Makishima doesn’t answer, because he thinks he tastes copper. He pressed his fingertips to his lip, and when he draws them away, there are spots of bright red. “I’m bleeding,” he says plaintively.

That prompts Arakita to get up and go to the bathroom to fetch him a wet towel, swearing vociferously the way there and back and all throughout his dabbing at Makishima’s “stupid, pretty” face. They wind up on the balcony later with alcohol to numb their mutual embarrassment from earlier in the afternoon, and Makishima falls asleep on Arakita’s bony shoulder while the fallen sakura blanket them with fragrant petals and a hand combs through his hair.

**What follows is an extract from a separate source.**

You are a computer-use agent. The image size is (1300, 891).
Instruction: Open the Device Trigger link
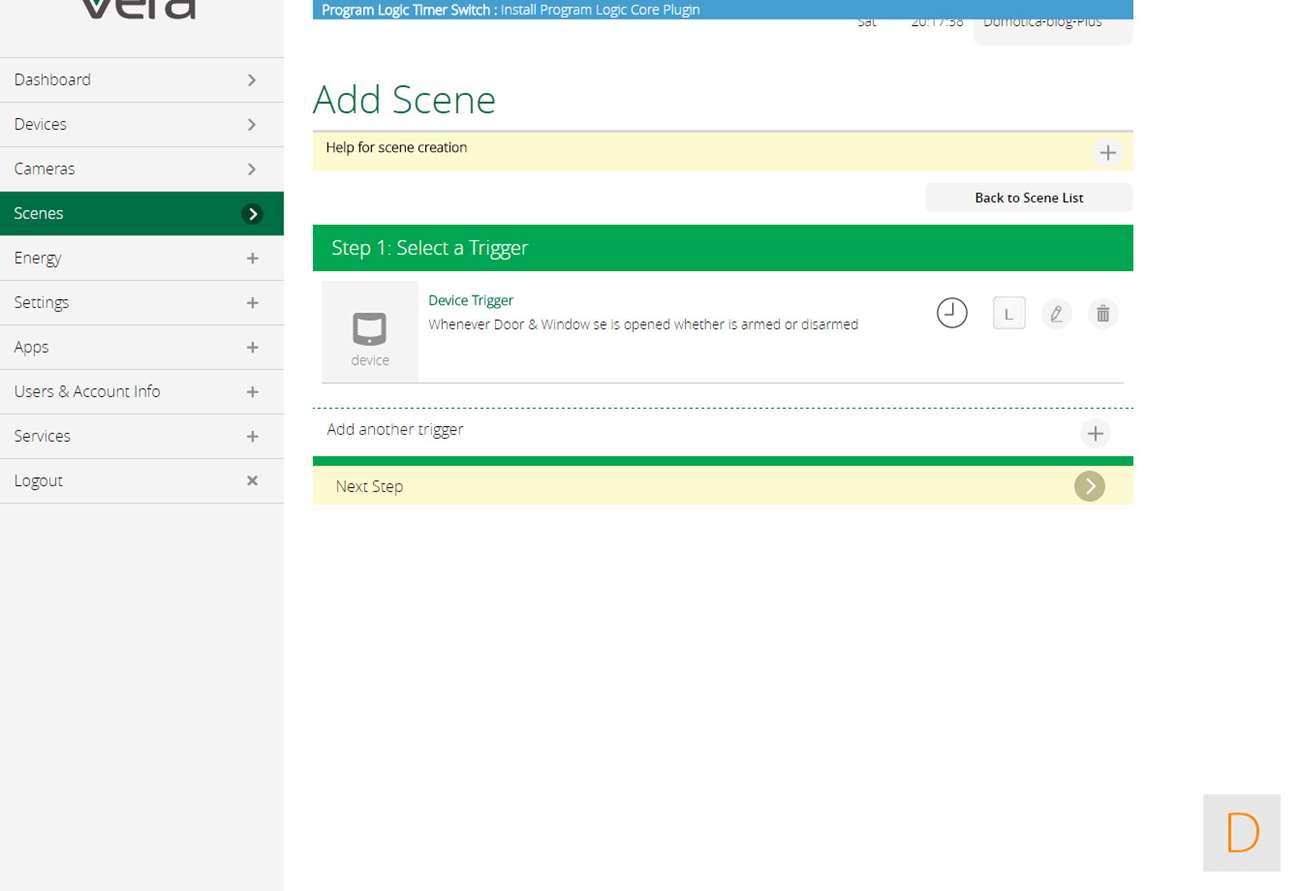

When morning comes, he wakes up alone in Arakita’s bed. His lower lip still stings a little when he yawns widely, and stretching his arms over his head makes all the nerves in his body alight with fire. Getting hit by a truck might not hurt quite so badly in comparison, he thinks, flopping back down carefully with a sad whimper.

“Makishima, you awake?” Arakita yells from somewhere. “I made breakfast and coffee, get your ass up!”

Makishima grumbles and sticks his head under the pillows, where it is cool and comfortingly fragrant of something woody and citrusy, the same smell that clung to nearly all of Arakita’s clothes and especially, as Makishima had discovered last night, right around the crook of his neck. He mashes the pillow against his face and inhales deeply, his heart buoyant with giddiness.

The bed creaks and dips, and a second later Makishima wheezes as a pillow collides with his midsection. “I said get your ass up!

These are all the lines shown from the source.